* **EXERCISE INSTRUCTIONS**:
Across these entries, report how many lines include the string "green", with nothing but the number.

::::::

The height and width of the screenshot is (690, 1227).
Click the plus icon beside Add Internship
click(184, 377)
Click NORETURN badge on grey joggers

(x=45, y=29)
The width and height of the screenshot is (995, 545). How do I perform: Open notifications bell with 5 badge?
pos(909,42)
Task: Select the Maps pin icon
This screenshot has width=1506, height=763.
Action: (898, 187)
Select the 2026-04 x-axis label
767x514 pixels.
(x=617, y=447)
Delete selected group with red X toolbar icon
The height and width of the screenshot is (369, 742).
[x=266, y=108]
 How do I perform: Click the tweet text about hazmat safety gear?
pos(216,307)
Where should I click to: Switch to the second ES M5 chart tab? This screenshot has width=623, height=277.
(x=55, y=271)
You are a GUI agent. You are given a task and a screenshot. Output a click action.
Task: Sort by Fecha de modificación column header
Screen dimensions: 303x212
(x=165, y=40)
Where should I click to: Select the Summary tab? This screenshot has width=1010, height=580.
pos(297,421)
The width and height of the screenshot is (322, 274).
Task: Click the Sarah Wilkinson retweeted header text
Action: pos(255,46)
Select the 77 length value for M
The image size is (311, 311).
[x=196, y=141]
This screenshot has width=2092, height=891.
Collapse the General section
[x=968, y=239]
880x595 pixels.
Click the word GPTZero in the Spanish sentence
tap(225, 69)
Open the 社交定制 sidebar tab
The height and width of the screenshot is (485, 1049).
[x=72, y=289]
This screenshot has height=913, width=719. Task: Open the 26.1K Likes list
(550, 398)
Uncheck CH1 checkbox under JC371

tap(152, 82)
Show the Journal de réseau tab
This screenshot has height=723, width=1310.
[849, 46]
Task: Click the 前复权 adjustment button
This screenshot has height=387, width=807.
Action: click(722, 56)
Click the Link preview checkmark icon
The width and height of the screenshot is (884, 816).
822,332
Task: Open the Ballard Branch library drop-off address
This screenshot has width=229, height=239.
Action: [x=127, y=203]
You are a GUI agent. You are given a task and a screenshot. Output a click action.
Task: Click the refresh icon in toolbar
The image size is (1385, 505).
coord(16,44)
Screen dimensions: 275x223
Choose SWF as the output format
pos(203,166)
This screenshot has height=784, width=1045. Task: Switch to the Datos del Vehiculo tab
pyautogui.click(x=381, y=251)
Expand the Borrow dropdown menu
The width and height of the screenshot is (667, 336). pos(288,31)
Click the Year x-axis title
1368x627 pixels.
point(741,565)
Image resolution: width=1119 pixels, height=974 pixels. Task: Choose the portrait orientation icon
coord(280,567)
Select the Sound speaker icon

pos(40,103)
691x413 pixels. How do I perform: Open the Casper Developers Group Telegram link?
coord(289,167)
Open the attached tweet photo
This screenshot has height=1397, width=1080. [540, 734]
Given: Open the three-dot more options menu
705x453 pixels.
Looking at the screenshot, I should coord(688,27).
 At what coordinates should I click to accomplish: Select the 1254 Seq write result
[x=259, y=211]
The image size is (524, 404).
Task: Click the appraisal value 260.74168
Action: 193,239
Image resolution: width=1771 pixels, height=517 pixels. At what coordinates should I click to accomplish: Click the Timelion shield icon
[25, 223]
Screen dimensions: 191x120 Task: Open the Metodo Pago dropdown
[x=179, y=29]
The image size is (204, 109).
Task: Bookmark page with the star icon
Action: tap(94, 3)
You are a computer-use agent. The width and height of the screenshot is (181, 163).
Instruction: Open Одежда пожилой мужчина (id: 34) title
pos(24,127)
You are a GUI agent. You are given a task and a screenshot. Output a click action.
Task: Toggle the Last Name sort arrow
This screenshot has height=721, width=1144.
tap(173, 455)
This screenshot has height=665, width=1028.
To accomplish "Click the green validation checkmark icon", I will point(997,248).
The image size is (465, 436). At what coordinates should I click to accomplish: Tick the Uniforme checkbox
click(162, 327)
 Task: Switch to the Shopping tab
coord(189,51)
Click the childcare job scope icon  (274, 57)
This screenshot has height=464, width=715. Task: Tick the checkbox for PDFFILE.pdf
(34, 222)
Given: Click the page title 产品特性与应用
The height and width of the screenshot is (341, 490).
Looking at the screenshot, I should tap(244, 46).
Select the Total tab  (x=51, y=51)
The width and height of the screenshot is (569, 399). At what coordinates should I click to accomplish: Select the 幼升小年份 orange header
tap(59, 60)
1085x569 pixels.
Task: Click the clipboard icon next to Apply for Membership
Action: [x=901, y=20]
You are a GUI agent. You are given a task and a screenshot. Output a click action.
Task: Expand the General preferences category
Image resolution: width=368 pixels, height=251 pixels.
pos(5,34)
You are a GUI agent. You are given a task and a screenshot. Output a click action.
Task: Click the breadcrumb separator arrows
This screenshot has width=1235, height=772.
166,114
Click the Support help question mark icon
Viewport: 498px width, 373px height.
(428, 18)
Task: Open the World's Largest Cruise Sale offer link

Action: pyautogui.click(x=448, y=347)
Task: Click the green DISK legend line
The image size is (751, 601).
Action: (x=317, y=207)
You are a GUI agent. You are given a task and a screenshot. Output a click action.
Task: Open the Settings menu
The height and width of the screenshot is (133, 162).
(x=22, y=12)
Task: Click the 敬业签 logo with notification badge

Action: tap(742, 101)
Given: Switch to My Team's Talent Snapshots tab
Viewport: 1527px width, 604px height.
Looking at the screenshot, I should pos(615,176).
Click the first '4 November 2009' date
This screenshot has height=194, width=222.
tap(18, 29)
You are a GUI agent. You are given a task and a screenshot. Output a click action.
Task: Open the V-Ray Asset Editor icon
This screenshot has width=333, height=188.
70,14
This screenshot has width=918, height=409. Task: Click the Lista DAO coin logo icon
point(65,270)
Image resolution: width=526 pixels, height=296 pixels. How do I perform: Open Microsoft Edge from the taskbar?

::::::

* **RESULT OF THE EXERCISE**:
2